Tomorrow is the last week of Kat’s painting class. I’m a little sad about that but am so happy that it’s gotten me painting again, plus I’ve really enjoyed the group of people in class.
In so many ways it felt like starting over and/or that I have been relearning things. One of the things that surprised me (but shouldn’t have) is that continuing to show up and work in the face of frustration is the best thing to do, because usually some sort of break through or ease tends to follow.
This week painting has been enjoyable and I feel like several of my paintings just sort of happened. Not everything has worked, but I’ve felt more presence and ease. The prior week everything felt like a struggle.
Here is one of the two paintings since I last posted. I am almost done with the annoying black paper that I purchased and am using up! Darn paper. It tears sometimes into the painted part when you pull it up.
I went a little overboard with the reflections back up on the paper, but I explored that a lot this week along with just picking unabashedly loud background colors.
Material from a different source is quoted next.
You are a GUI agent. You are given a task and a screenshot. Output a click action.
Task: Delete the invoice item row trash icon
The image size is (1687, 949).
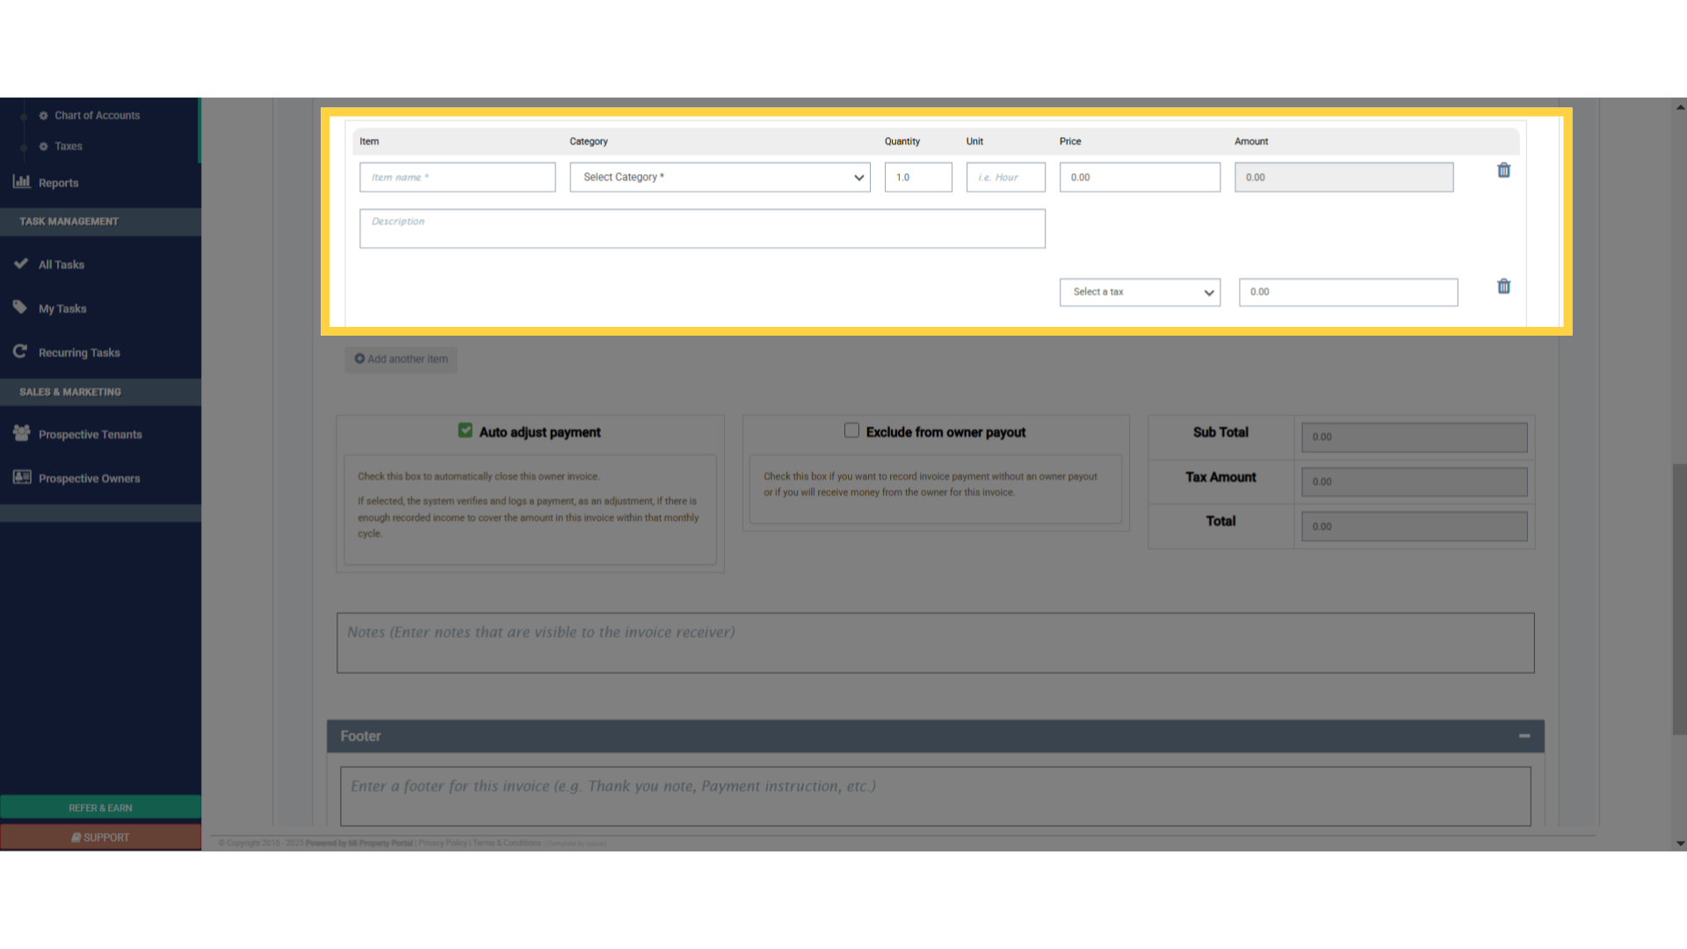pos(1503,170)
The look back is, of course, to three years ago today. When I was looking at my phone, Google popped up a series of photos I took exactly three years ago and it was like traveling back in a time machine. Even before I looked up my blog post from that day, I remembered that it was a Wednesday and I had been planning to go to the Minneapolis Institute of Art to see an exhibit that was closing soon. I decided to risk going, because I really wanted to and I also thought it might be the last opportunity to do something like this for awhile. I remember not touching any door handles with my bare hands and other things like that and, at the time, those precautions felt so foreign.
I suspect a lot of people will be looking back and thinking about the before time.
At times, I’m aware of the continued impact. One area is that while I enjoy and crave social connection, it’s so much harder to initiate. Really long or large social interactions also seem to take a lot more energy than the before time. Last week was the MONDO juggling festival and when I was talking to some friends, I felt reassured that I am not the only one feeling like this.
One of the other losses throughout much of the pandemic was my art practice. I just could not muster the energy and brain power to keep it going, so I let it mostly drift away and it’s taken three years to get back to a new starting place.